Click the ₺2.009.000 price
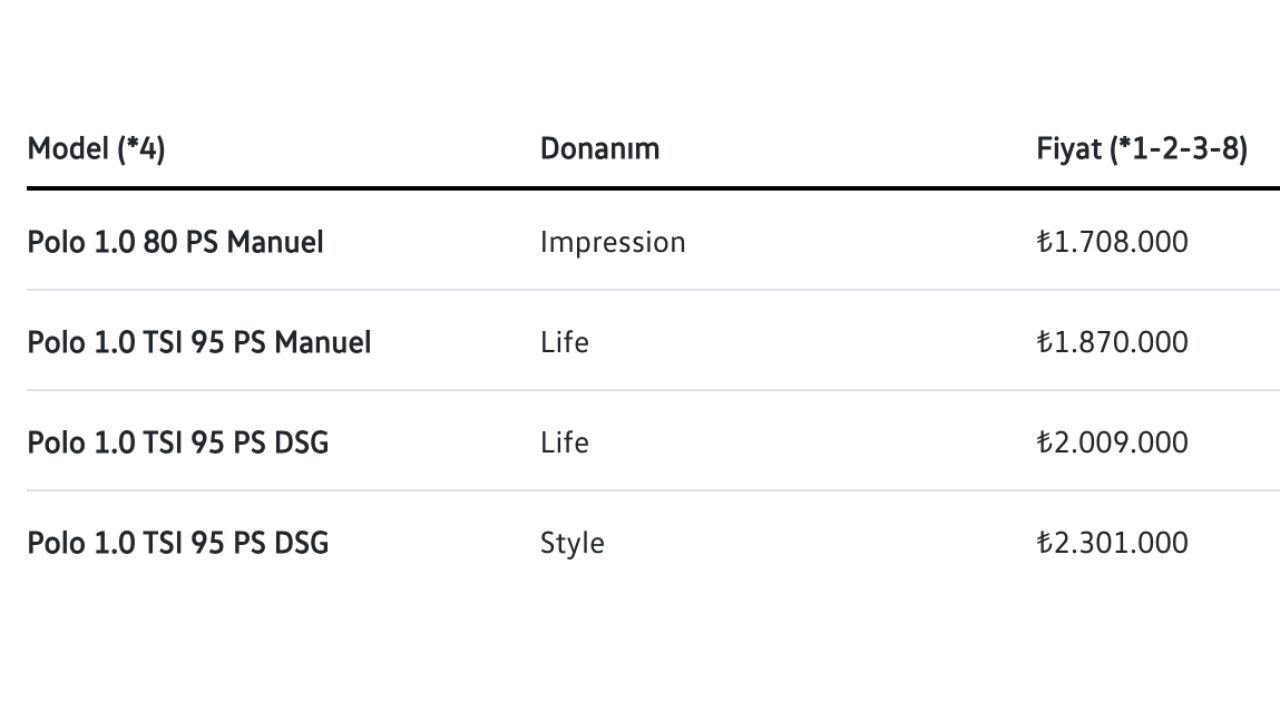This screenshot has height=720, width=1280. pos(1113,443)
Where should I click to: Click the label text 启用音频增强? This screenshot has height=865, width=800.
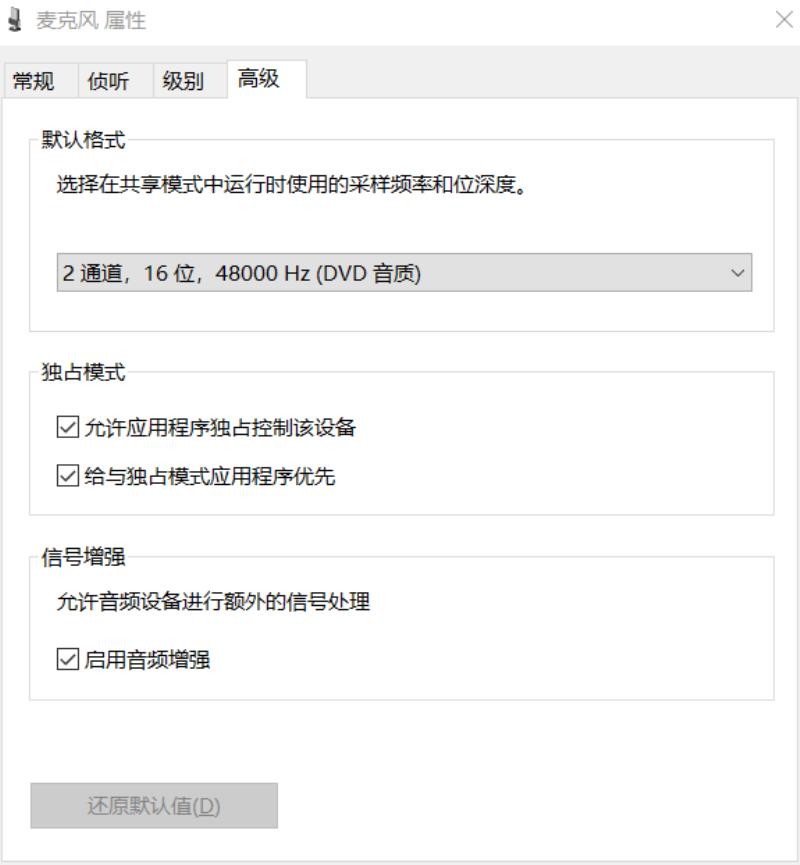pos(147,660)

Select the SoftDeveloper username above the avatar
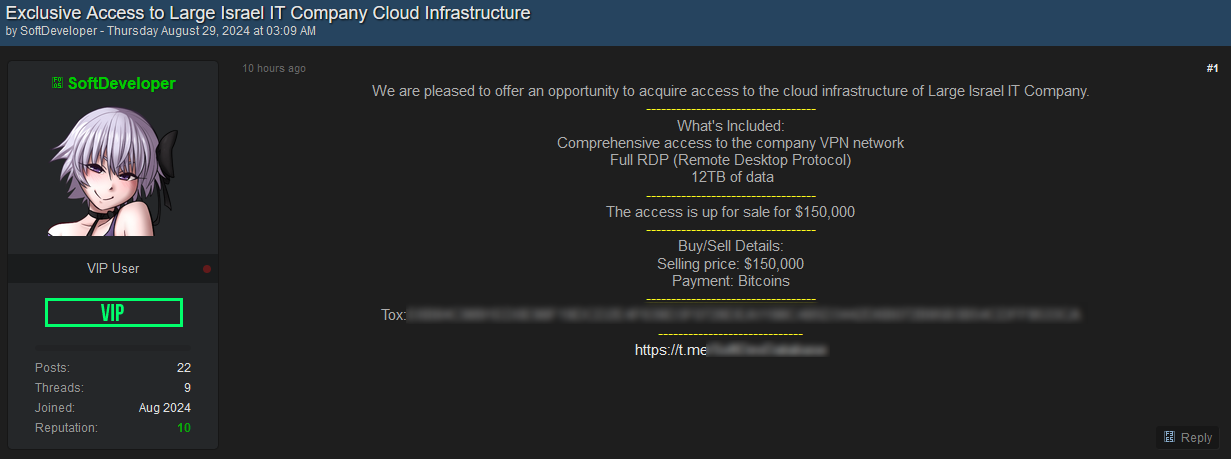point(121,83)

### ABOUT THIS TASK
Your answer should hold every record above, printed exactly and free of pictures.

### FINISHED EXERCISE
Click the ₺2.009.000 price
This screenshot has height=720, width=1280. pos(1113,443)
Where should I click to: Click the label text 启用音频增强? This screenshot has height=865, width=800.
pos(147,660)

Select the SoftDeveloper username above the avatar
point(121,83)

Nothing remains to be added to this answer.